T Nation

BJJ - "Using Your Strength"


#61

He’s also either crazy as fuck or mentally handicapped in some way. I can’t tell which.

Either way he’s a goddamned savage and Tonnon has balls of steel just for competing against him.


#62

When you compete it will be with people at similar strength and skill levels. The one with max strength+skill will win. You need both. Can’t get the skill if you muscle through everything. Strategy for competing is different than for learning.


#63

I was only ok at them because of the judo/wrestling background we did allot of newazza and ashi-gurami
was part of that work.

I think leg locks are like any ‘new’ system
just like Rubber guard, butterfly guard , lock down
electric chair etc…
often all these kinds of series are old as F and are just being implemented fresh.

Ashi Gurami is something that we learned - but its
not welcome in competition - danaher has made it a staple in his positioning game for leg control and leg lock rides and set ups.

I brought this all up because strength in BJJ and the restraint of it is a big deal find a style of play that works for you .

when doing greco- I was envious of those doing free style - as they where free to attack the lower body.
Yes I loved my throws- but turing someone using the upper body or just the head - is limiting.

I found in BJJ those hs and college leg riding - and leg control - helped me and I used the shit out of those

here is a great play by play with danaher and his serial killer voice - a play by play of how effective leg locks are- and this kind of also negates the strength issue.

having worked with him a bit- he does have the voice of a serial killer its like a whisper - but so full of good stuff
‘right your that wrestling guy, and you work with Oishi’
‘yesss your stiff and a bit wild - but your posture is good- maybe too good- to stiff’


#64

Thanks @idaho I was indeed there - his posse passed us in the hall.
Im there now - allot- basically I work there now.

Lets see - the injury is still well fucked- but what ever.
I can do some stuff and work


#66

I agree, hyper mobility can also be a physical attribute that may need to be overcome via skill/technique.

We used to have a guy who trained with us who was a legitimate contortionist. You could literally touch his elbow to the floor (in the “wrong” direction) on Americanas and Kimuras. His arm would bend tre wrong way to nearly a 90 degree angle on Armbar. His neck, spine, and knees could rotate nearly 360 degrees. And he felt no discomfort with any of these motions.

Dude also happened to be an outstanding athlete and was very powerful, fast, and coordinated. He competed at the Nationally (though not at the elite level in CrossFit till he died tragically of cancer a couple years ago.


#67

Bag of bro, Great to see you posting again brother! Sorry the injuries have finally reached critical mass stage.

| Data |
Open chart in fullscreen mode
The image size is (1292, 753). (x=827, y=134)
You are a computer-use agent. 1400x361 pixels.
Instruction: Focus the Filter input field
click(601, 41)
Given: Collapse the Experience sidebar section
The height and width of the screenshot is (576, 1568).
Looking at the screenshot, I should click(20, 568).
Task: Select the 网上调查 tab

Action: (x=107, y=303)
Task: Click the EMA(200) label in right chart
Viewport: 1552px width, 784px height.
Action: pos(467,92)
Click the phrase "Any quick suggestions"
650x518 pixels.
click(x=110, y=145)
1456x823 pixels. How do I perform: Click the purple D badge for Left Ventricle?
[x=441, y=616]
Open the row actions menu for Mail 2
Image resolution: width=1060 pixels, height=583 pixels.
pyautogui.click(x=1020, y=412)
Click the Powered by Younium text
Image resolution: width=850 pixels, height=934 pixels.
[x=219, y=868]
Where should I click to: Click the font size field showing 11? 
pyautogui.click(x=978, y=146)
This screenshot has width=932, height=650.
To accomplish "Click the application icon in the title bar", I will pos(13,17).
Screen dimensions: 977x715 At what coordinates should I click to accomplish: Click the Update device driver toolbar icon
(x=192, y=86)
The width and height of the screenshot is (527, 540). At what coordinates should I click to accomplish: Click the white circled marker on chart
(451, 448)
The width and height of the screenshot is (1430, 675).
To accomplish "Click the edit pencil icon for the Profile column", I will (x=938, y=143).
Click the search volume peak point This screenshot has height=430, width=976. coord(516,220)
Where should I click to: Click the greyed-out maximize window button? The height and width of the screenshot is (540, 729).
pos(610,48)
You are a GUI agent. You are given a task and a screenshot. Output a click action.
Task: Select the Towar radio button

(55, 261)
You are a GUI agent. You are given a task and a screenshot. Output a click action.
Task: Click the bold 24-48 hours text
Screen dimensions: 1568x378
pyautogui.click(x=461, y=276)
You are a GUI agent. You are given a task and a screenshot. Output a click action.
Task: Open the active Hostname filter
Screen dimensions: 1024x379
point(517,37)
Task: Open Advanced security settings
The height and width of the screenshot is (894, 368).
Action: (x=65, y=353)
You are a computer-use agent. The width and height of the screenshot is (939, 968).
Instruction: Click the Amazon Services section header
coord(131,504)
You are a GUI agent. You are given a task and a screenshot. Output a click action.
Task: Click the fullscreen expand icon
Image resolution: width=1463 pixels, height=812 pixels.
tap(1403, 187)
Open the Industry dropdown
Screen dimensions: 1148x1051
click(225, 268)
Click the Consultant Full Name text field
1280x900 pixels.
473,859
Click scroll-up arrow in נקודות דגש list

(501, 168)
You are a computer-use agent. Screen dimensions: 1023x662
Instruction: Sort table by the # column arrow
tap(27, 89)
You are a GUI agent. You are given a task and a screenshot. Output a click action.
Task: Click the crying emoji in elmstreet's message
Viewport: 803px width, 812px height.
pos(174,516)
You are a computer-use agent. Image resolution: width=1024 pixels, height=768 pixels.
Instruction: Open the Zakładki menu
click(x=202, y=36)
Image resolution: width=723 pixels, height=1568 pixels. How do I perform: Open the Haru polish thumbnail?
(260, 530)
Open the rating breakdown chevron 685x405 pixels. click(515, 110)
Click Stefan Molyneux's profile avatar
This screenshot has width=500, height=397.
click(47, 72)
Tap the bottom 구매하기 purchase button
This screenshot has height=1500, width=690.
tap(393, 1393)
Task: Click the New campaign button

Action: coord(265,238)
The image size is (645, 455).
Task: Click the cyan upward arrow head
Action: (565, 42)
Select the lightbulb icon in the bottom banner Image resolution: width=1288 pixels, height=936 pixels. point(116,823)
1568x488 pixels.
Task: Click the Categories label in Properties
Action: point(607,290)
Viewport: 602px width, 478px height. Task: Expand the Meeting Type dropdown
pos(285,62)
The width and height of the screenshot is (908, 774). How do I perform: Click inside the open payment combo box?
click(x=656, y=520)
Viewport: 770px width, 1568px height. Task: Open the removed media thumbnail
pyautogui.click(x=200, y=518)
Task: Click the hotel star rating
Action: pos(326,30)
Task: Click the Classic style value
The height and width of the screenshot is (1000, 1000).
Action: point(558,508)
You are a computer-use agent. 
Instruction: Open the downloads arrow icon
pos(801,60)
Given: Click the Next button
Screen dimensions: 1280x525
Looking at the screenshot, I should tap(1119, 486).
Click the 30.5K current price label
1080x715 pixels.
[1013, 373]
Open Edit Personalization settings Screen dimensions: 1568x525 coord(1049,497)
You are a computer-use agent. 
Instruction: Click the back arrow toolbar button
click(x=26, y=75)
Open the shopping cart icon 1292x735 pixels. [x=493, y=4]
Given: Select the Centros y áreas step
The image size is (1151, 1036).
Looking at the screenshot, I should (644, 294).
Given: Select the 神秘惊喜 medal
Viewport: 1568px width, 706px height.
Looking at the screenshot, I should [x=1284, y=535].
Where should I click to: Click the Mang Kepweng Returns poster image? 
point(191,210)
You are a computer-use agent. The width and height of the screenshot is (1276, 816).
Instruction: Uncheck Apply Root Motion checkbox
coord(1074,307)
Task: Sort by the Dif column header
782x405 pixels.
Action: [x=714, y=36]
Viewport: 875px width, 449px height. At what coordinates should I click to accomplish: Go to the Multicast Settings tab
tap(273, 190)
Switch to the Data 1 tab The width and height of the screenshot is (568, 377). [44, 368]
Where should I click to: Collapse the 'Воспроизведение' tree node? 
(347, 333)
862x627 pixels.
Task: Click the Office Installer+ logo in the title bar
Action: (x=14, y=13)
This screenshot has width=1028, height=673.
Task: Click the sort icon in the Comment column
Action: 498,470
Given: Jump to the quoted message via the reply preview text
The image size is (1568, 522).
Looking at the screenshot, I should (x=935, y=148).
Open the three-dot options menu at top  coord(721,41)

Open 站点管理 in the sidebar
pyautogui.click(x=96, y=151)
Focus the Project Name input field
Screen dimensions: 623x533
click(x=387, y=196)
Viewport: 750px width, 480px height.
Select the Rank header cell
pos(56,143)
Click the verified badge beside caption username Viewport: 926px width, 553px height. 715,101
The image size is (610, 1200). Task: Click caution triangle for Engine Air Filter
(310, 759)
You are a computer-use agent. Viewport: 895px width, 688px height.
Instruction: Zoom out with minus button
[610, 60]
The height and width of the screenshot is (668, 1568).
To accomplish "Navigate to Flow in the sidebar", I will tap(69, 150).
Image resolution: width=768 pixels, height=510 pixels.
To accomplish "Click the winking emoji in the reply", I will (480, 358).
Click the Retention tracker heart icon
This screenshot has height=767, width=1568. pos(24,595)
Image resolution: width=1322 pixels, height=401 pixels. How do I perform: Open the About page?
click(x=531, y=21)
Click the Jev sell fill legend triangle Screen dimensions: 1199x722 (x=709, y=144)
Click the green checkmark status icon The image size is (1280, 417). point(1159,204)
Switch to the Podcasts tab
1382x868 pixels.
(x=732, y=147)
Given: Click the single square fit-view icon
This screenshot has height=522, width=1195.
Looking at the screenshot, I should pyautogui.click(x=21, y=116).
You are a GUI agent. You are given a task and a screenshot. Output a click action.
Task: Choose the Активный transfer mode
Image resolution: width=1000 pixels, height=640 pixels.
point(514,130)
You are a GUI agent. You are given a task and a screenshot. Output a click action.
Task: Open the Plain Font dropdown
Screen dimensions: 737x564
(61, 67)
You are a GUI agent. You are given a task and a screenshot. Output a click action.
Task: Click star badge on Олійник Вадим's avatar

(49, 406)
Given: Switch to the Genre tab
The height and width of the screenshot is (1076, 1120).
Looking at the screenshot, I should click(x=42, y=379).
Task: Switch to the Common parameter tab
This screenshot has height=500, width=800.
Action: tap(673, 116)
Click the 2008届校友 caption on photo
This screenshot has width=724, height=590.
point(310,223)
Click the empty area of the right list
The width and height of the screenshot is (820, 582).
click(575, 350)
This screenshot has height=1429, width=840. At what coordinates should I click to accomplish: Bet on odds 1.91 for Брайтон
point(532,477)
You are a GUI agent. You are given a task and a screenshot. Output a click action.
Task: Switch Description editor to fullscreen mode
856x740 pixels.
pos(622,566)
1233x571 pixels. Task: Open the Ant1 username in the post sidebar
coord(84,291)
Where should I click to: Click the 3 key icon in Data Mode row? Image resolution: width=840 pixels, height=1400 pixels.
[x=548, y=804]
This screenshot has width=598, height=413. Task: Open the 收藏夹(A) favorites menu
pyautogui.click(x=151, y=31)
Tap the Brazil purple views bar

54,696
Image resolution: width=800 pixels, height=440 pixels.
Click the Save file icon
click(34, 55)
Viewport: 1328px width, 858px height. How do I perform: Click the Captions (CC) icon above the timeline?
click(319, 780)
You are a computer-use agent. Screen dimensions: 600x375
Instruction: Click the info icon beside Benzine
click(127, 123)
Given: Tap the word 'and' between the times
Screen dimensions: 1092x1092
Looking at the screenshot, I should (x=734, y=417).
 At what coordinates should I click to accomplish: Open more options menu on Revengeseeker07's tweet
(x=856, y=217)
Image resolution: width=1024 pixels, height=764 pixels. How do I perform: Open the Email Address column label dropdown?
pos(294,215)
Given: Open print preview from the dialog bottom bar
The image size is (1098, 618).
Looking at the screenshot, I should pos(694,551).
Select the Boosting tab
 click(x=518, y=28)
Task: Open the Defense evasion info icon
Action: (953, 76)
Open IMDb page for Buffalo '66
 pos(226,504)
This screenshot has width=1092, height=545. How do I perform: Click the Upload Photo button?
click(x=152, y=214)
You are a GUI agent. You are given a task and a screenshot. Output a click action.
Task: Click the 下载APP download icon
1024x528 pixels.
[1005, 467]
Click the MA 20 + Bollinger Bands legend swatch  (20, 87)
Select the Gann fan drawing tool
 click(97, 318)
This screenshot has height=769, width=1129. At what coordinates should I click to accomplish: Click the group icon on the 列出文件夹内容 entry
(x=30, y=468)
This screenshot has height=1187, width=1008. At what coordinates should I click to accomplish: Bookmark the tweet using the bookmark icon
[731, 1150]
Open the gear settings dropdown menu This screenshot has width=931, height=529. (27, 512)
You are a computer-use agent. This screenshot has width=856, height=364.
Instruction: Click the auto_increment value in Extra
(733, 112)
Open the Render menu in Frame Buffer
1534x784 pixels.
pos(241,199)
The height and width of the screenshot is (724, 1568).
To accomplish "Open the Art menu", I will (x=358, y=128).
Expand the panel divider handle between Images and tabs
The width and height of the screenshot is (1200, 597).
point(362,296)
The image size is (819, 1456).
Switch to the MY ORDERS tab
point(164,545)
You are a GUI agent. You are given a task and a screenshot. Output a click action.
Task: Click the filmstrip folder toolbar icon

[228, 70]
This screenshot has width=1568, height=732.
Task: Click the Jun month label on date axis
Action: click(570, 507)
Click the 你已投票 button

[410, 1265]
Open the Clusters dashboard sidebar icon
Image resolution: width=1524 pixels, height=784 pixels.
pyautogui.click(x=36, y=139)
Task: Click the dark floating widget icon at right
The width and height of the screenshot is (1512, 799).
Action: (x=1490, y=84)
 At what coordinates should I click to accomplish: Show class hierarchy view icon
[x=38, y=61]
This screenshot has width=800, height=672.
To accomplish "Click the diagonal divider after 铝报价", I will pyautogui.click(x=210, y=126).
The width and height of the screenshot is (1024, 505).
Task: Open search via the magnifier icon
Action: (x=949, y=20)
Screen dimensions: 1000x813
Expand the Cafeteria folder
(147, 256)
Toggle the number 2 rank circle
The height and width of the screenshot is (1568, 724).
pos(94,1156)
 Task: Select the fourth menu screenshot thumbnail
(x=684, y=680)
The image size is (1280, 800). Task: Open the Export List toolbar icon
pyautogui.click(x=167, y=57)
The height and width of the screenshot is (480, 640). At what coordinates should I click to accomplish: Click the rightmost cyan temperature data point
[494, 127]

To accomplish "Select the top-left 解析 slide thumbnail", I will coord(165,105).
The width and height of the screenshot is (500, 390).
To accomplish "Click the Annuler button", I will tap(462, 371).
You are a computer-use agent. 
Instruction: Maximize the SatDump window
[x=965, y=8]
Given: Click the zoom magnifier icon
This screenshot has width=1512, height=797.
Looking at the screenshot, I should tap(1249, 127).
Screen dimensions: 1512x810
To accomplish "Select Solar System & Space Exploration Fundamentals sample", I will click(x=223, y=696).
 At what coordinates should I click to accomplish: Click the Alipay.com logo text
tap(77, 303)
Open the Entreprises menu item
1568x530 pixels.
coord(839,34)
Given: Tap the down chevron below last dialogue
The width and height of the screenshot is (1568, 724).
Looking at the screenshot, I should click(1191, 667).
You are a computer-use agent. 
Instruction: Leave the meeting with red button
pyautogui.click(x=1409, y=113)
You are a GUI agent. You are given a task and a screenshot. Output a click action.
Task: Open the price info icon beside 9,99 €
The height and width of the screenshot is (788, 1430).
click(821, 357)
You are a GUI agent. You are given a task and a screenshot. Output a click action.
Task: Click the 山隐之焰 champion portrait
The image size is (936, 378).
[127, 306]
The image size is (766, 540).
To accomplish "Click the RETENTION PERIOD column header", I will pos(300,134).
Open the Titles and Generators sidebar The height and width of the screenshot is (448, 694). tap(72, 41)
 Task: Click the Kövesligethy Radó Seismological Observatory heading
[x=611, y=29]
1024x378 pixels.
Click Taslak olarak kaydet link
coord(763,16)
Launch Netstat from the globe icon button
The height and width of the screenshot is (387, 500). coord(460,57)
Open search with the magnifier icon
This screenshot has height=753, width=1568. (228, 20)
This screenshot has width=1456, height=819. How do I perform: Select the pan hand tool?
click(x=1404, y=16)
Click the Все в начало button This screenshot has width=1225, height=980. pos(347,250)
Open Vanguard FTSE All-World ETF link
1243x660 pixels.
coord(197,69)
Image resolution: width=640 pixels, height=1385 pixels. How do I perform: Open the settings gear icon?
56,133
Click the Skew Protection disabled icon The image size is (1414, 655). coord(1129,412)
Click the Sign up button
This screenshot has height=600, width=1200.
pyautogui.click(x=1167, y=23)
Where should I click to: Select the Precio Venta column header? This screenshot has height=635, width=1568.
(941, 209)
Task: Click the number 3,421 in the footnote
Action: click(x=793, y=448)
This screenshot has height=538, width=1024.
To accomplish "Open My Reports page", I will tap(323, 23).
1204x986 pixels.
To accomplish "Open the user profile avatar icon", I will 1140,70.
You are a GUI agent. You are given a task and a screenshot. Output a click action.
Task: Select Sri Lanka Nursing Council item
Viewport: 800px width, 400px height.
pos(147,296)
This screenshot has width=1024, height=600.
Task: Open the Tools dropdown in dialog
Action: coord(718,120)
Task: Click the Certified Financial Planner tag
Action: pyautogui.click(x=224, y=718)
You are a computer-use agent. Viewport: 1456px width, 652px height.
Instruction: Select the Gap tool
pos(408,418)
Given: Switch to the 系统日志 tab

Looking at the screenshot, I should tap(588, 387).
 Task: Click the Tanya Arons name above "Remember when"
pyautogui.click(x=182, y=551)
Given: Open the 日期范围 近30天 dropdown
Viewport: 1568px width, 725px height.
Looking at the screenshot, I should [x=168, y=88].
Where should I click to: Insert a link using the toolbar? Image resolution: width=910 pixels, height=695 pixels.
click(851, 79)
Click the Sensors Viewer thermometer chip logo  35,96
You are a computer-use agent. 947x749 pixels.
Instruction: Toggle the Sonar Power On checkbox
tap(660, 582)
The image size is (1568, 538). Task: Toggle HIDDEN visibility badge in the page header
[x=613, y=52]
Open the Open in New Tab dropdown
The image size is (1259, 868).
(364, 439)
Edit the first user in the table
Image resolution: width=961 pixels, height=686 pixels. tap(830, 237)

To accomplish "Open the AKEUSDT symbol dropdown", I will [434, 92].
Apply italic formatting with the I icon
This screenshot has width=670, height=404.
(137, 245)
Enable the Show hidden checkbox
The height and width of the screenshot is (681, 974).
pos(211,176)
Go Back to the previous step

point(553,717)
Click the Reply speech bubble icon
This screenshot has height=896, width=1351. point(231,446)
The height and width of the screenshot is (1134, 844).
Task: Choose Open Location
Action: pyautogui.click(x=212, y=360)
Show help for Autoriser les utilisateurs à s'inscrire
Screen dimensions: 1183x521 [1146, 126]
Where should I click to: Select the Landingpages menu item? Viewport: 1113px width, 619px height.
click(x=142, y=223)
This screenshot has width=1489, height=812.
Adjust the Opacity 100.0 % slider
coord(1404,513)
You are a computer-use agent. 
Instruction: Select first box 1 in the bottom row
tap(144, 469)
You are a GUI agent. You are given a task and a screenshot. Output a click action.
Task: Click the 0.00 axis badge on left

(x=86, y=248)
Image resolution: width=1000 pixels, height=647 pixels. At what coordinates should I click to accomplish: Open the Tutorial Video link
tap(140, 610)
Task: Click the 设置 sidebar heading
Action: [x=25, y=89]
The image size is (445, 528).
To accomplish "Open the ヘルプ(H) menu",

| Instructions to follow |
Sum up the BJJ forum thread above in two sentences.

| Response to the exercise |
Posters in the thread say that competitors face people of similar strength and skill, so both are needed, and that muscling through everything keeps one from gaining skill. One poster credits a judo and wrestling background for their leg control and leg locks, which they say also negate the strength issue, while another describes a former training partner who was a contortionist to show that hypermobility can be an attribute that needs to be overcome through technique.